Saved data entries:
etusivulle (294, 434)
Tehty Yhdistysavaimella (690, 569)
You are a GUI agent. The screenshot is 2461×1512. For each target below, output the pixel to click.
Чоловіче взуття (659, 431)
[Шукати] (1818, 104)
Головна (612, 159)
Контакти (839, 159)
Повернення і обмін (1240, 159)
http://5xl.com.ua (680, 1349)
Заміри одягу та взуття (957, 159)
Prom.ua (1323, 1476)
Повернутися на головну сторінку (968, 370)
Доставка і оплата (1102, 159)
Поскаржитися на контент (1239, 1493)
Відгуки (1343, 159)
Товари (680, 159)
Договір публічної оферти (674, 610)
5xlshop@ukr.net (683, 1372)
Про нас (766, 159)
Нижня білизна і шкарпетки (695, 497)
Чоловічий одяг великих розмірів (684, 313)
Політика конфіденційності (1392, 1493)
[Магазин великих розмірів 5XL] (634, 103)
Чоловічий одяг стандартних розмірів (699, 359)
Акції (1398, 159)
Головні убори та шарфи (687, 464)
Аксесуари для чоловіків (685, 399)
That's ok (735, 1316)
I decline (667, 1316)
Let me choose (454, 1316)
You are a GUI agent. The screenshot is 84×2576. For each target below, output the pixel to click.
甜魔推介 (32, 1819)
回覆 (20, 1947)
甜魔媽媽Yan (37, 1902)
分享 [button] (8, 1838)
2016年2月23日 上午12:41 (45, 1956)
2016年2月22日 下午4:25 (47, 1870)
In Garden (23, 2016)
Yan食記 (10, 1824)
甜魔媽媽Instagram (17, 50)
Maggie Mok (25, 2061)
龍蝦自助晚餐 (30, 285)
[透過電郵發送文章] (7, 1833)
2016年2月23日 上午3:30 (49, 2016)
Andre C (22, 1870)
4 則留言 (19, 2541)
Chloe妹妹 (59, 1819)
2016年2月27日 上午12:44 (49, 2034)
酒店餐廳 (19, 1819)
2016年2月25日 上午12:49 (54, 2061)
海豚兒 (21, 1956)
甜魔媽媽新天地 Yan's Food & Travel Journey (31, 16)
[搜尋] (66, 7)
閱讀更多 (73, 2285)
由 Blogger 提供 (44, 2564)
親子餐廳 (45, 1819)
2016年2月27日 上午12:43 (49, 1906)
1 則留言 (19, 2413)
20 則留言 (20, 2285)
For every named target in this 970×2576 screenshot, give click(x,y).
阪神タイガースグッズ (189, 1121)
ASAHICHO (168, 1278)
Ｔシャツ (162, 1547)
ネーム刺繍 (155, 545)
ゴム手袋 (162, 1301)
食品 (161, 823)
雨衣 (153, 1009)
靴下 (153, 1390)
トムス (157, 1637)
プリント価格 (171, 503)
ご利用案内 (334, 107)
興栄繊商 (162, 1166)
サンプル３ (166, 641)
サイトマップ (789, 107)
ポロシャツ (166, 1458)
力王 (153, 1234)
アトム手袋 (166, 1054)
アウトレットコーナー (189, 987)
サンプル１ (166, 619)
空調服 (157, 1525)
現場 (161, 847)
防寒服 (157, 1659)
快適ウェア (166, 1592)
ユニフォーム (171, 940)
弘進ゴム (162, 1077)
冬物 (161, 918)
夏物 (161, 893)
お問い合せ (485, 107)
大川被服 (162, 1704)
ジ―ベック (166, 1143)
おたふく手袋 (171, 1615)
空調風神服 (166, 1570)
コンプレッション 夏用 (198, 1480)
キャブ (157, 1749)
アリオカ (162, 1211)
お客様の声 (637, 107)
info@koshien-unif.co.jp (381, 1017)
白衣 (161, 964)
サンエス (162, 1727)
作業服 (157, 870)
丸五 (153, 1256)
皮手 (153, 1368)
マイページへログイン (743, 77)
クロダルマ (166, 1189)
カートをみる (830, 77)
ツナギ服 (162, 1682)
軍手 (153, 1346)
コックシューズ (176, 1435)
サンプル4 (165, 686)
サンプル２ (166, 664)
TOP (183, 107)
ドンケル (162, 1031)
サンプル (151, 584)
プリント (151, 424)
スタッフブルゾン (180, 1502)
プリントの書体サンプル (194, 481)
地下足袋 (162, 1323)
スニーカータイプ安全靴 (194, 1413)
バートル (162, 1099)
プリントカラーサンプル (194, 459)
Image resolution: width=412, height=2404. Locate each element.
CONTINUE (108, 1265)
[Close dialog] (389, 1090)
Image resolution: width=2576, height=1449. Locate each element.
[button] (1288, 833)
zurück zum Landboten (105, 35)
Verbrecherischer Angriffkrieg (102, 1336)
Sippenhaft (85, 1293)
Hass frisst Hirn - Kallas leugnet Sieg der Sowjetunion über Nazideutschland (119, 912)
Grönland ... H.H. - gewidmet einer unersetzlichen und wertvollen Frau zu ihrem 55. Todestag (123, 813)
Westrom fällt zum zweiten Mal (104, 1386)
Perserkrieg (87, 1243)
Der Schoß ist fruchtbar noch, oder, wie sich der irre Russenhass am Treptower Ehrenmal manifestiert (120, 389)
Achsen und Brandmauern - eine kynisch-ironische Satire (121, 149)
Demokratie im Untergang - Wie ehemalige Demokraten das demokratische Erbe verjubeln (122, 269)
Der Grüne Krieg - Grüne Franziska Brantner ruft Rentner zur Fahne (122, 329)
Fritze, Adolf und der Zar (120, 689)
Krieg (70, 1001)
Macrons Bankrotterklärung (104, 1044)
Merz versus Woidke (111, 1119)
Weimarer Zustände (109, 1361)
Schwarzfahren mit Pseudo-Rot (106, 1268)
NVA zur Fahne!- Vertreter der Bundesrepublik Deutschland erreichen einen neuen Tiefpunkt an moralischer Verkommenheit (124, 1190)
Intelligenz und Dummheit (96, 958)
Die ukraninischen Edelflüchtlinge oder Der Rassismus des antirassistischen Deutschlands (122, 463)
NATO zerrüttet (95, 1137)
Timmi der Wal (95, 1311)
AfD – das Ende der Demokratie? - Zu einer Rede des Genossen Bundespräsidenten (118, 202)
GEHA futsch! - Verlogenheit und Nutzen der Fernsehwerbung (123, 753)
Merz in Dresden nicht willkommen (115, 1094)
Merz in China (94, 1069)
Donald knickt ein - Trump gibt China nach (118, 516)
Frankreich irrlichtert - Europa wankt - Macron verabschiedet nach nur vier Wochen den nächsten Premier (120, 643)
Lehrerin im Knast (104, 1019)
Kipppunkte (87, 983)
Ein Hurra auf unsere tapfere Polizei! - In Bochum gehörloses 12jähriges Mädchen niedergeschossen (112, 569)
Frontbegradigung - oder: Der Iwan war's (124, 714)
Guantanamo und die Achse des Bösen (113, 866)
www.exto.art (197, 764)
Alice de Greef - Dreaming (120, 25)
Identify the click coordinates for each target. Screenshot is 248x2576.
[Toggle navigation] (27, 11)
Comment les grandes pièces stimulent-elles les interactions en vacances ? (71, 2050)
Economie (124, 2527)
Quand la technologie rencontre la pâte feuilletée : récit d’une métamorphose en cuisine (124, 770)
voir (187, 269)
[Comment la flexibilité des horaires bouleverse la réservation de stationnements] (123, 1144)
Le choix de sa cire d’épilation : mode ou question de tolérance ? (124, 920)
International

▶ Assigned task
Look above for the line containing "Le choix de"; copy from it through the last line, exactly, and nothing more.

▶ Response
Le choix de sa cire d’épilation : mode ou question de tolérance ? (124, 920)
International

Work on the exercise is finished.